Adams Melanie A, Suits Michael D L, Zheng Jimin, Jia Zongchao
Department of Biochemistry, Queen's University, Kingston, ON, Canada.
Proteomics. 2007 Aug;7(16):2920-32. doi: 10.1002/pmic.200700099.
The combination of genomic sequencing with structural genomics has provided a wealth of new structures for previously uncharacterized ORFs, more commonly referred to as hypothetical proteins. This rapid growth has been the direct result of high-throughput, automated approaches in both the identification of new ORFs and the determination of high-resolution 3-D protein structures. A significant bottleneck is reached, however, at the stage of functional annotation in that the assignment of function is not readily automatable. It is often the case that the initial structural analysis at best indicates a functional family for a given hypothetical protein, but further identification of a relevant ligand or substrate is impeded by the diversity of function in a particular structural classification of proteins family, a highly selective and specific ligand-binding site, or the identification of a novel protein fold. Our approach to the functional annotation of hypothetical proteins relies on the combination of structural information with additional bioinformatics evidence garnered from operon prediction, loose functional information of additional operon members, conservation of catalytic residues, as well as cocrystallization trials and virtual ligand screening. The synthesis of all available information for each protein has permitted the functional annotation of several hypothetical proteins from Escherichia coli and each assignment has been confirmed through generally accepted biochemical methods.
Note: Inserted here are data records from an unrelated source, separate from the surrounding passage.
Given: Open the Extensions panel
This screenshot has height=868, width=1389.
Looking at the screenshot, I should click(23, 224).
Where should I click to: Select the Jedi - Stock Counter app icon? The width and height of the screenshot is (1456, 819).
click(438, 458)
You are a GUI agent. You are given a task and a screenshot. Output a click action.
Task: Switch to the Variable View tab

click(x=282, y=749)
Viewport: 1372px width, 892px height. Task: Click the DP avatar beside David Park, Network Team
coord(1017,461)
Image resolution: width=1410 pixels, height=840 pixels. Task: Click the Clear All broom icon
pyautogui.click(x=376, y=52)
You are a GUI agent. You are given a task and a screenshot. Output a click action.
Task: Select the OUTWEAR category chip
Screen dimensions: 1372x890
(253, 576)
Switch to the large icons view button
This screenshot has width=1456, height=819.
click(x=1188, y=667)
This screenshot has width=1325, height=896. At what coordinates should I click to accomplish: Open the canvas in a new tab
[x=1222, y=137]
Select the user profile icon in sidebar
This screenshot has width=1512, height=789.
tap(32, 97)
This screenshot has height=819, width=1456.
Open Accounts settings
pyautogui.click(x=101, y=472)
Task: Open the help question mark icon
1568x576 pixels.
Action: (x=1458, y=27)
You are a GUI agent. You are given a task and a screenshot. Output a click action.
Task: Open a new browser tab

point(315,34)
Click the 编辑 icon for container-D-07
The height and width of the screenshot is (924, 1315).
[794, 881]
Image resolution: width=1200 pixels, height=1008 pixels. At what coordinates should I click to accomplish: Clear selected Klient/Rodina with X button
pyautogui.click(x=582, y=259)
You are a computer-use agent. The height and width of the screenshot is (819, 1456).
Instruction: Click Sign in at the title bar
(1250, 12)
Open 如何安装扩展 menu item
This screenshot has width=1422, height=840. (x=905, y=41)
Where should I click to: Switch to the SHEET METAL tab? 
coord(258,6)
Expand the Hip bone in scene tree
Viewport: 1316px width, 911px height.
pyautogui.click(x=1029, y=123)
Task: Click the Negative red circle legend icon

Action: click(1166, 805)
基因组测序与结构基因组学的结合为以前未表征的开放阅读框(更常见地称为假设蛋白)提供了大量新结构。这种快速增长是高通量自动化方法在新开放阅读框识别和高分辨率三维蛋白质结构测定方面直接产生的结果。然而,在功能注释阶段出现了一个重大瓶颈,因为功能分配不容易自动化。通常情况下,最初的结构分析充其量只能表明给定假设蛋白的功能家族,但由于蛋白质家族特定结构分类中的功能多样性、高度选择性和特异性的配体结合位点或新型蛋白质折叠的识别,进一步识别相关配体或底物受到阻碍。我们对假设蛋白进行功能注释的方法依赖于结构信息与从操纵子预测、其他操纵子成员的松散功能信息、催化残基的保守性以及共结晶试验和虚拟配体筛选中获得的其他生物信息学证据的结合。对每种蛋白质所有可用信息的综合分析使得对来自大肠杆菌的几种假设蛋白进行了功能注释,并且每项注释都通过普遍接受的生化方法得到了证实。